English (English)

Chinese Simplified (简体中文)

Document Classification

The purpose of document classification is to assign documents to different predefined categories. This is very useful when dealing with a document flow that includes documents of various types, and you need to identify the type of each document. For example, you may want to sort the contracts, invoices, and receipts into different folders, or rename them according to their types. This can be done automatically with a pretrained system.

One of the main features of document classification is that you know in advance the types of documents you need to distinguish between. ABBYY FineReader Engine can classify documents on the basis of their content, the features of the image, or take into account both the characteristics of the recognized text and the image.

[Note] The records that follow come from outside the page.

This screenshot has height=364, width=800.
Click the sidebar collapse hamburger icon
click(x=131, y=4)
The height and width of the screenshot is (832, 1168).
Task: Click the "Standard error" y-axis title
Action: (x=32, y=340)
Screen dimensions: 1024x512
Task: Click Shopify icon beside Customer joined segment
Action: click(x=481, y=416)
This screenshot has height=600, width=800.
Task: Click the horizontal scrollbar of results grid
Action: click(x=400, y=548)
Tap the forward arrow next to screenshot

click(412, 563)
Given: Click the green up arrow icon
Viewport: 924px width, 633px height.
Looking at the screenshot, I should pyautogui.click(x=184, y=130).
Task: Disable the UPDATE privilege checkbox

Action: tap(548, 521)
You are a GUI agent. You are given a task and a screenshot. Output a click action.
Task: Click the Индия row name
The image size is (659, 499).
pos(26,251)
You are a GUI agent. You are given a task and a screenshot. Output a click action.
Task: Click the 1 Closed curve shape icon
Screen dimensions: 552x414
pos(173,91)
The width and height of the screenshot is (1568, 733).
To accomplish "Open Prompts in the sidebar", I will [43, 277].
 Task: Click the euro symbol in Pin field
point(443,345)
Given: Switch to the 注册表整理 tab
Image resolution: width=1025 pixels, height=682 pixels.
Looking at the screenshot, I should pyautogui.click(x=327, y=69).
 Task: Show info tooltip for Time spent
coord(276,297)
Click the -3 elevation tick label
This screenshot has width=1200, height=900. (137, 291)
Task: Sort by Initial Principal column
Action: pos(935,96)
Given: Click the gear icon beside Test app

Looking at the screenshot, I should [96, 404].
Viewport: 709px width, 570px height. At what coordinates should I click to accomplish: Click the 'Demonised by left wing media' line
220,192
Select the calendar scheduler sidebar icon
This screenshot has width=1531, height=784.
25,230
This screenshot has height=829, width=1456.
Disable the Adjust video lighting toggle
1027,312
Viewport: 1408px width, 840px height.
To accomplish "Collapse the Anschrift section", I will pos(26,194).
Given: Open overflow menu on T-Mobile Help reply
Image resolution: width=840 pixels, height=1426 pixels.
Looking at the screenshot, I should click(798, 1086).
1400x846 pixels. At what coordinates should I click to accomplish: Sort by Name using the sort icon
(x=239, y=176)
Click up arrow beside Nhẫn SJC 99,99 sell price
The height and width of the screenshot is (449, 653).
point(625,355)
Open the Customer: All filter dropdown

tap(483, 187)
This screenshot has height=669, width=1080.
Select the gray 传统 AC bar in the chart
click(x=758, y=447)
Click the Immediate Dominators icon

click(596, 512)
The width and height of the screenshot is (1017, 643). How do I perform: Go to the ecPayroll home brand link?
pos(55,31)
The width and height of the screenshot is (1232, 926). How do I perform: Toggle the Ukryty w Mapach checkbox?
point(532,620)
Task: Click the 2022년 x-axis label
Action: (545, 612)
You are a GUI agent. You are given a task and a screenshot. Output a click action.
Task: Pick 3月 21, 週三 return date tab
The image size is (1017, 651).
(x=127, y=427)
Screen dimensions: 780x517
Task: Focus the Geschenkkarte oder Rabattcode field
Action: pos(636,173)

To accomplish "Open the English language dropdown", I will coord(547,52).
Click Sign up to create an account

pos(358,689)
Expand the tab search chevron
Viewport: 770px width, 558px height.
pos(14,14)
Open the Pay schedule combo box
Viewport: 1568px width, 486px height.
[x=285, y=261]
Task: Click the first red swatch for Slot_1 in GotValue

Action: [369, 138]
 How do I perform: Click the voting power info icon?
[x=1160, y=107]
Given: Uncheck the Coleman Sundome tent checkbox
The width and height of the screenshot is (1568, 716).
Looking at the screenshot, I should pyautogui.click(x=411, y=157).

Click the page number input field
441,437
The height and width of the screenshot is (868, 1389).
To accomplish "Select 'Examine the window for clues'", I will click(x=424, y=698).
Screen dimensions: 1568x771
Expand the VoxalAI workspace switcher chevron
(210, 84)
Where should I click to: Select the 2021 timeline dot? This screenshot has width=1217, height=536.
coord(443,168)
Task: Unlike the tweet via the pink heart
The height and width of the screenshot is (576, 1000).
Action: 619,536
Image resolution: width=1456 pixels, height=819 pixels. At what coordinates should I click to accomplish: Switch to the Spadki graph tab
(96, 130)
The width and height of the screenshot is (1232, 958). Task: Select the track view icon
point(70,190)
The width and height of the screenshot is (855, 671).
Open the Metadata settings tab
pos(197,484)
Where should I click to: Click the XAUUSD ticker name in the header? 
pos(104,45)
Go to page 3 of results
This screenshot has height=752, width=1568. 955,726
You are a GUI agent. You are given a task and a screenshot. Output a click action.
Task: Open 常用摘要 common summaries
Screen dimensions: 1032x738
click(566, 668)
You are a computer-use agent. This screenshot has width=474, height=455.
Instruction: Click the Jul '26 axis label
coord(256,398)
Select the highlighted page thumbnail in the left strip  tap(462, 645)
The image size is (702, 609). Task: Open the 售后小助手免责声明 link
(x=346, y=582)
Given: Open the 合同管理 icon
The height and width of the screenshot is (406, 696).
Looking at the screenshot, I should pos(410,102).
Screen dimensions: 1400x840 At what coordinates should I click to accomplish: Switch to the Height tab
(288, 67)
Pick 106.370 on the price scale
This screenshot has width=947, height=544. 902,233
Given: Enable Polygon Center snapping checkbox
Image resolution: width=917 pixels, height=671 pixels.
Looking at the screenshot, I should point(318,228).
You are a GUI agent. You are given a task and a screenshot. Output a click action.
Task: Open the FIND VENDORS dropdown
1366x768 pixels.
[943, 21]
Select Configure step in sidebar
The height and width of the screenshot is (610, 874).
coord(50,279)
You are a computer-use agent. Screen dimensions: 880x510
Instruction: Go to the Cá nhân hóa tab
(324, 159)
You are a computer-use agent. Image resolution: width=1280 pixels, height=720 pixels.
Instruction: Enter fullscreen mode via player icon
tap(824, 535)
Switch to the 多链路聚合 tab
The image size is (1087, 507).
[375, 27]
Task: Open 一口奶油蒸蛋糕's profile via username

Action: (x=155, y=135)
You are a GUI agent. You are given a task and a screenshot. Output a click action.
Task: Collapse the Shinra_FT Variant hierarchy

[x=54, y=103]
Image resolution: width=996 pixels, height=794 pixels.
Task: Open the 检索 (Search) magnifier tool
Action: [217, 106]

Let us consider the process in detail. It consists of two main steps:

Creating a classification database

For each category, choose several typical documents or pages. They will be used to create the classification database.

Classifying documents

The database that was created in the previous step can be used to classify documents. Incoming documents are fed to a pre-trained classification system which uses the classification database to determine the category.

You may also need to classify documents according to some of their attributes, such as author or barcode value. This article is not concerned with that type of classification. If you want to classify documents according to their attributes, you should implement your own algorithms, which can use text extraction, field-level recognition, or barcode recognition scenario for data extraction.

The procedure described below is also illustrated by a Classification demo tool.

Implementing the scenario

Below follows a detailed description of the recommended method of using ABBYY FineReader Engine to classify documents.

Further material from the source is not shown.